Count the lines in the data below that contain the string "Instruction", and reply with only that number.
___ EXERCISE INPUT ___
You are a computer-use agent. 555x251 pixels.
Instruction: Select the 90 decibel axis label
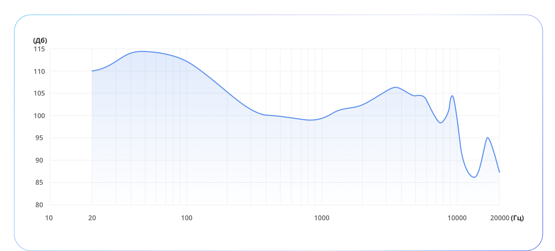tap(39, 160)
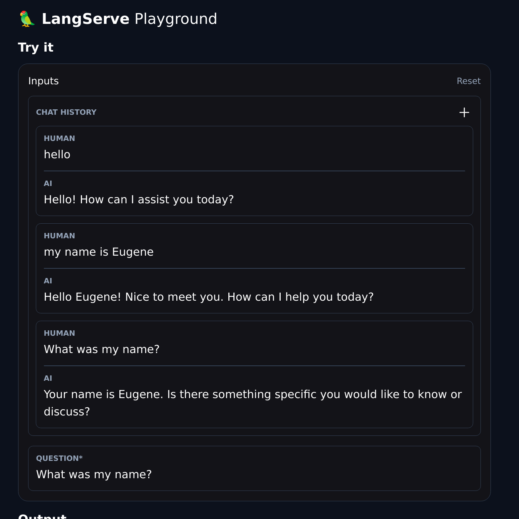Select the Reset link to clear inputs
The width and height of the screenshot is (519, 519).
coord(468,81)
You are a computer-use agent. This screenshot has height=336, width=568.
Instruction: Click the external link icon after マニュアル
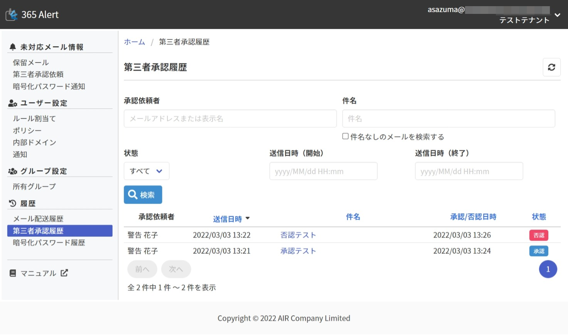64,273
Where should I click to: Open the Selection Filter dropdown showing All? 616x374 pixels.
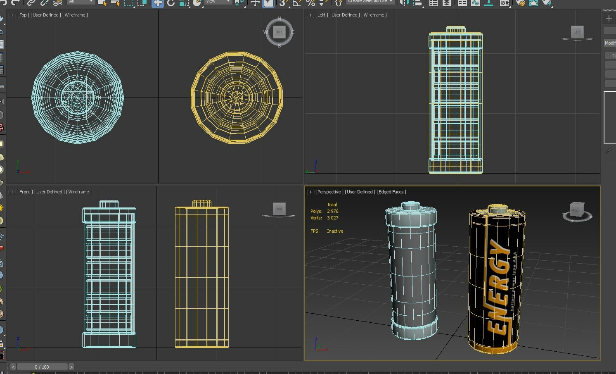click(x=81, y=2)
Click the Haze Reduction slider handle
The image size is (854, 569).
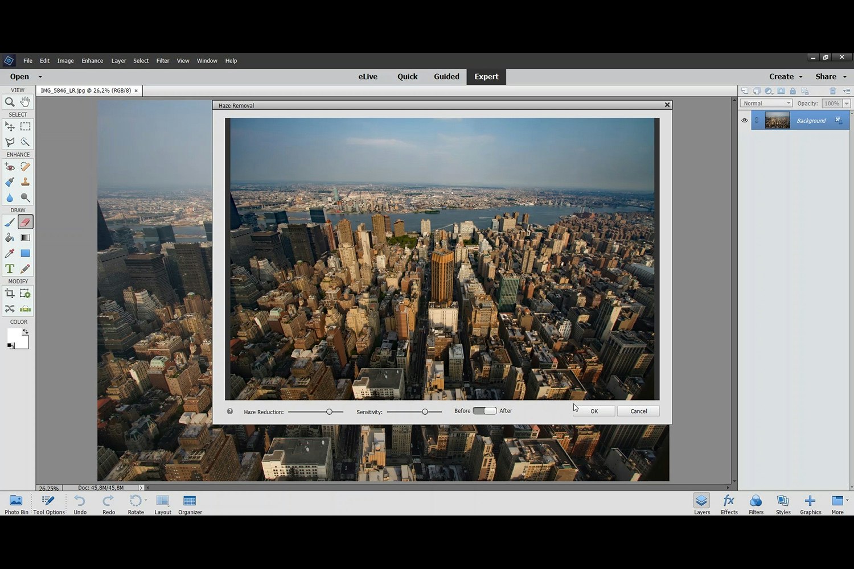pos(329,411)
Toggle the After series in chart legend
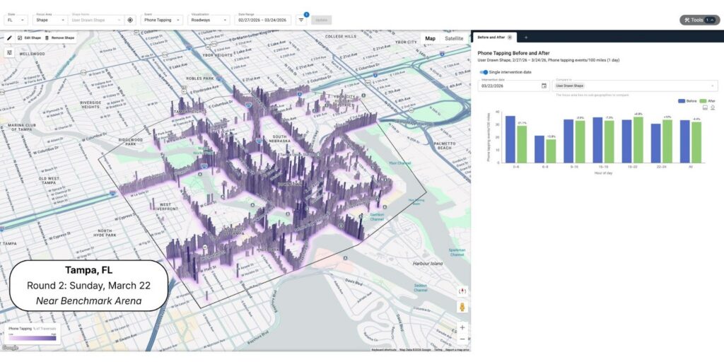724x362 pixels. (x=706, y=101)
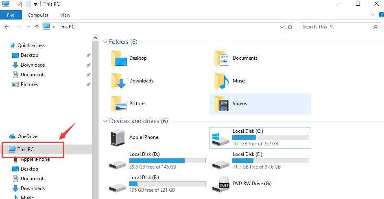Switch to the View ribbon tab

65,15
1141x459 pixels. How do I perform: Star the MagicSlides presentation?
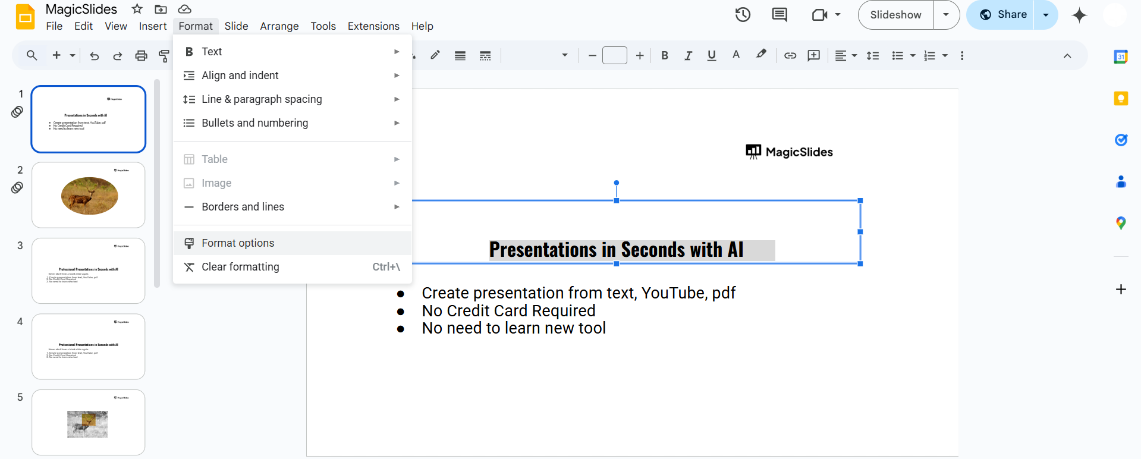137,9
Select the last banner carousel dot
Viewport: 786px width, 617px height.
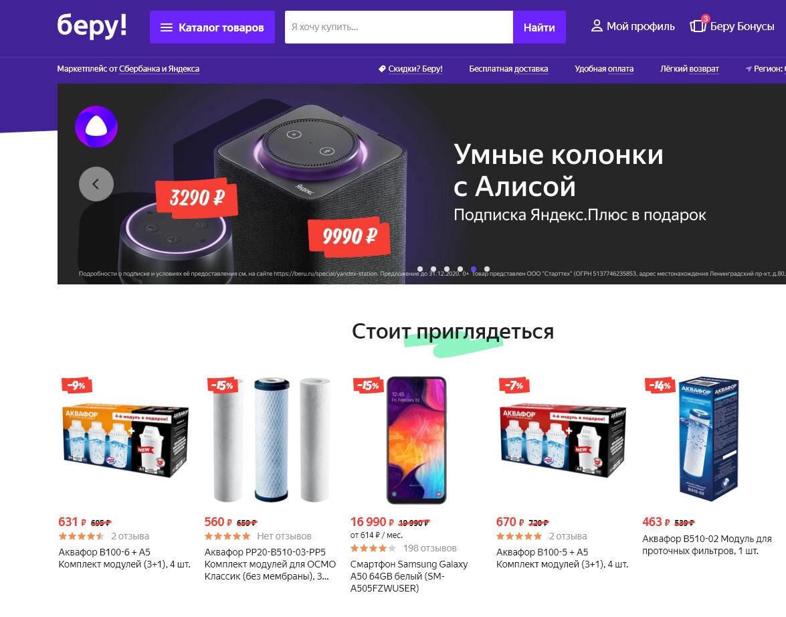487,270
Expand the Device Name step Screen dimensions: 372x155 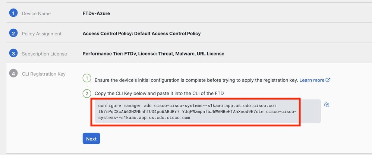click(36, 13)
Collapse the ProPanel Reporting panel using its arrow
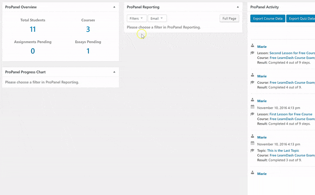This screenshot has width=315, height=195. click(x=238, y=7)
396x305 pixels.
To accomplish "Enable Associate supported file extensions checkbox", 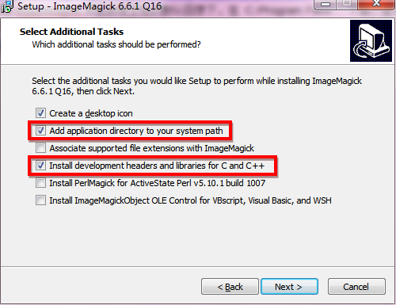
___
## THE RESPONSE:
2